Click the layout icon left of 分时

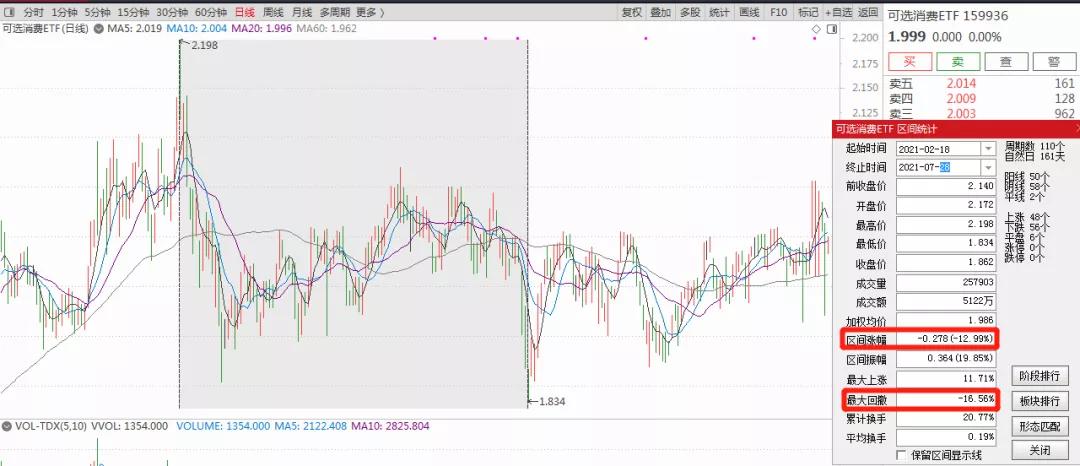[9, 13]
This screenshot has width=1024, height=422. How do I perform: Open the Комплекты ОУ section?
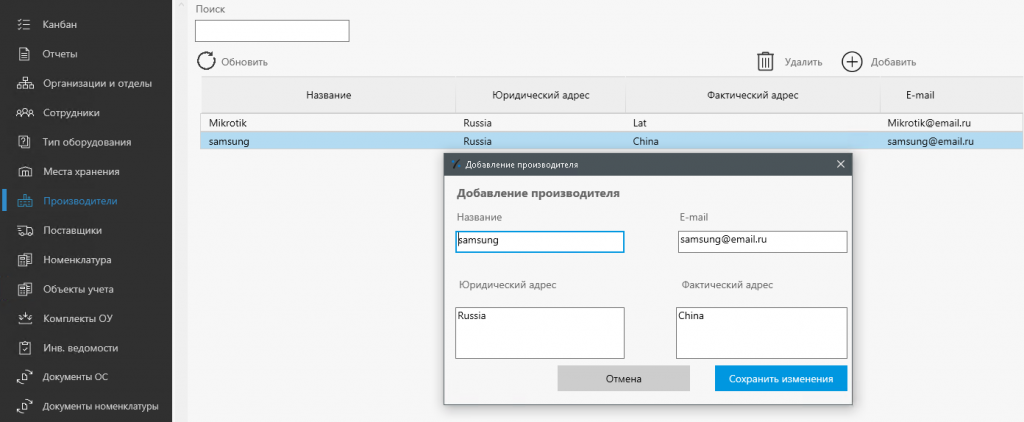[x=78, y=319]
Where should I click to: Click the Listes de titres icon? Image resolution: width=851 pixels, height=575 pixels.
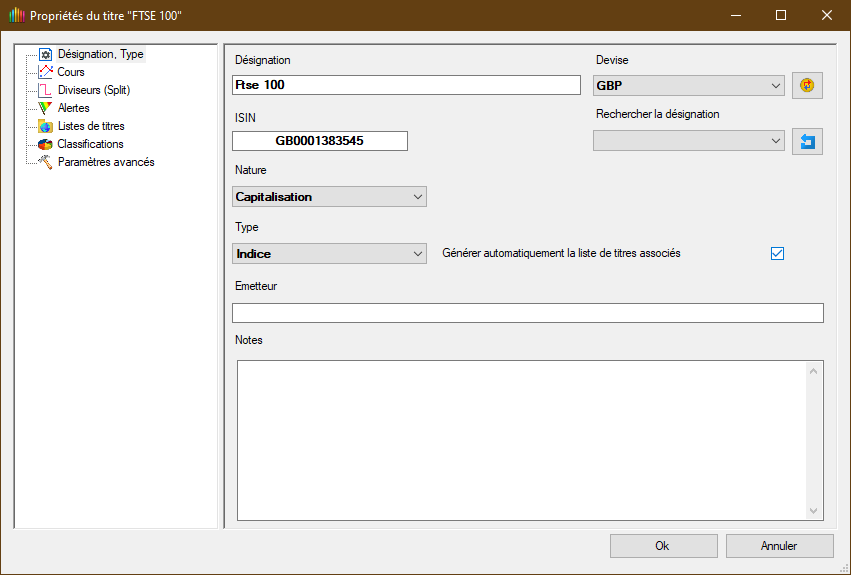(x=45, y=126)
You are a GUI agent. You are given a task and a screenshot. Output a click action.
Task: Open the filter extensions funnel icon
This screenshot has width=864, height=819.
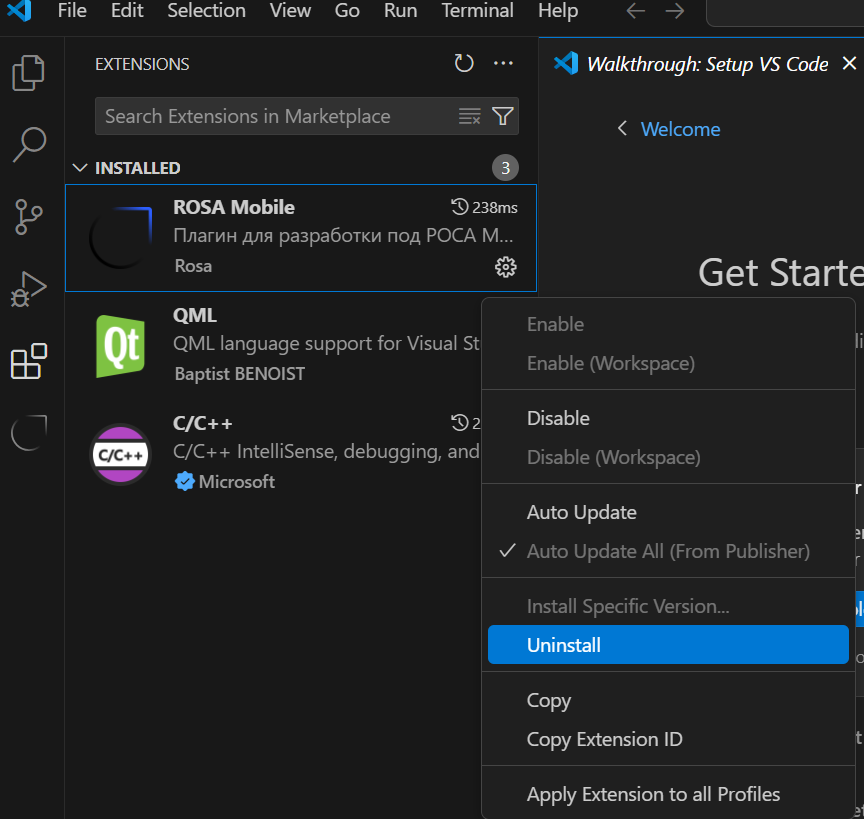point(503,117)
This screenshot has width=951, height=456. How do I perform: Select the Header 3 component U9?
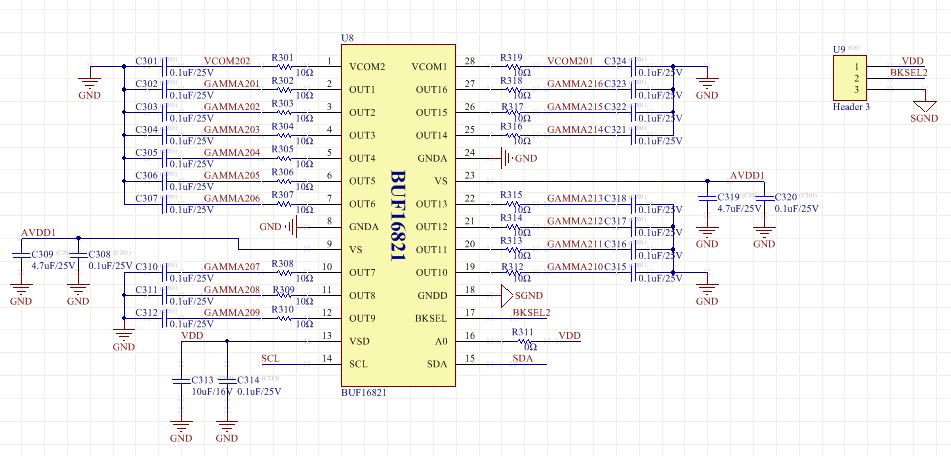pyautogui.click(x=850, y=78)
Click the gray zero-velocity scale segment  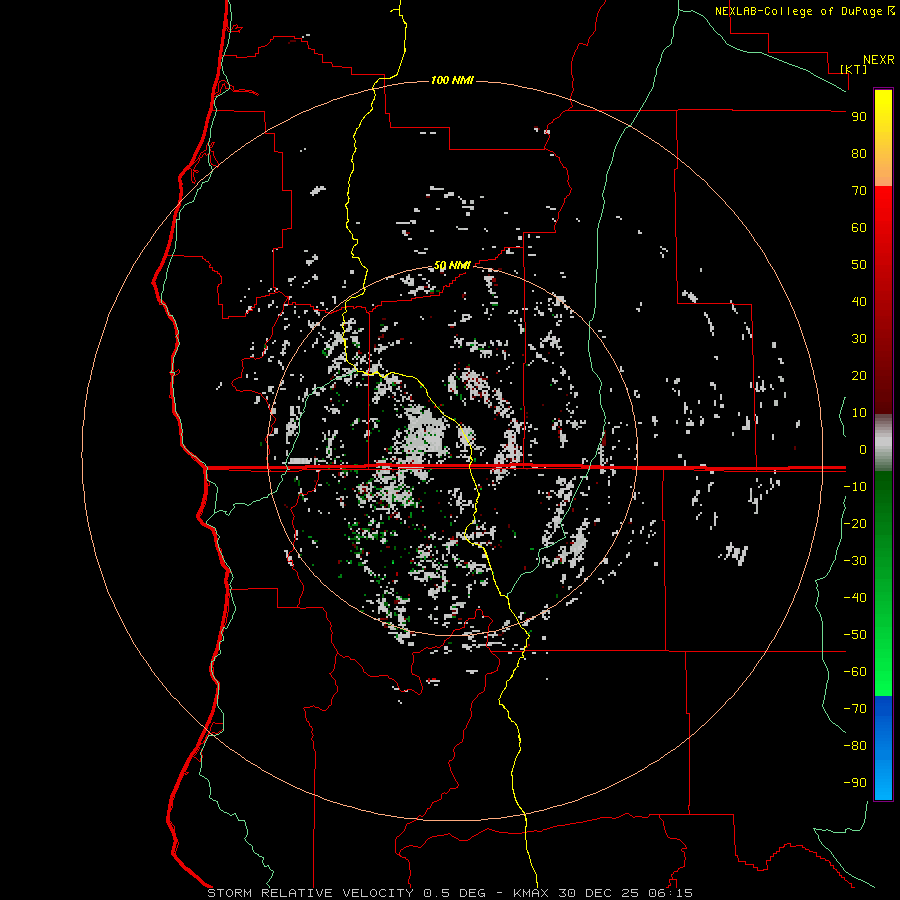tap(883, 442)
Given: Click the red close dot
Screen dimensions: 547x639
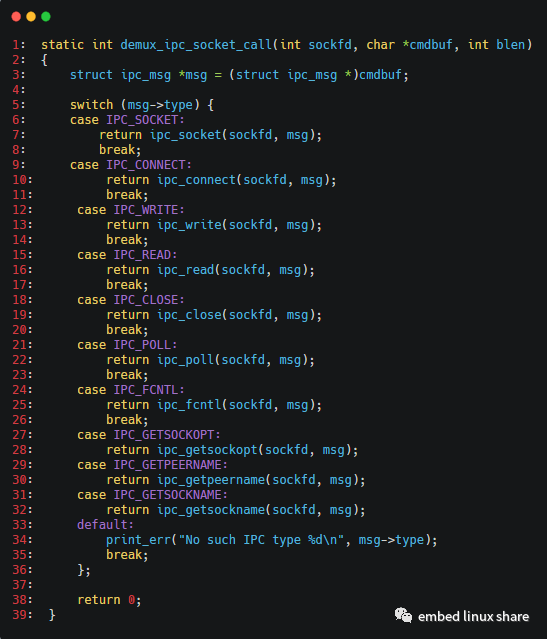Looking at the screenshot, I should coord(16,17).
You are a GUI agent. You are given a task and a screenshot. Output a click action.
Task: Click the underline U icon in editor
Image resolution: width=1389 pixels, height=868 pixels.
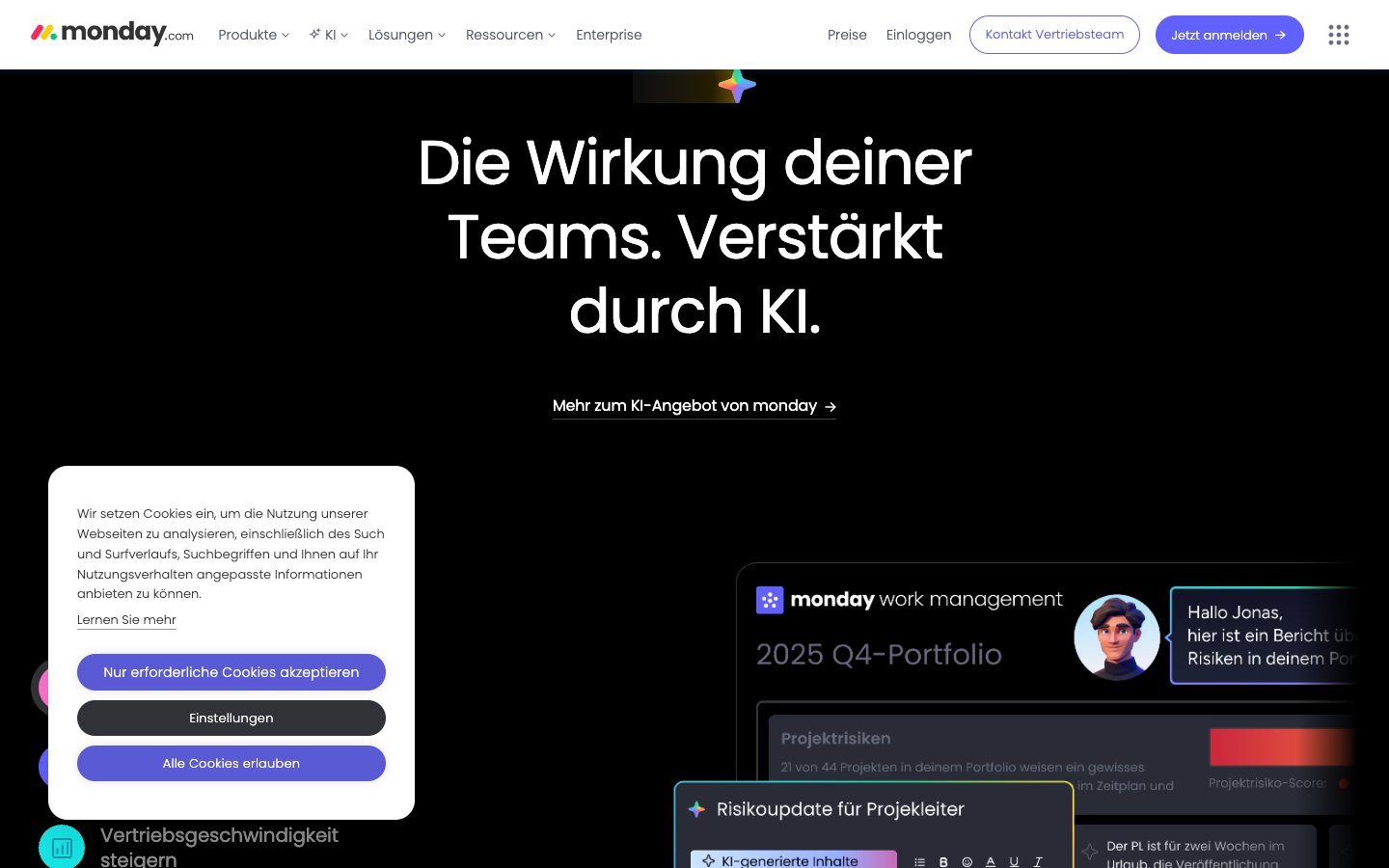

= Assignment =
From the line that contains "Screen dimensions: 547x639" to the last line of the records above, copy each line exactly, both ends included, and leave the pictures out.

= Result =
Screen dimensions: 547x639
Looking at the screenshot, I should coord(16,17).
You are a GUI agent. You are given a task and a screenshot. Output a click action.
Task: Click the underline U icon in editor
Image resolution: width=1389 pixels, height=868 pixels.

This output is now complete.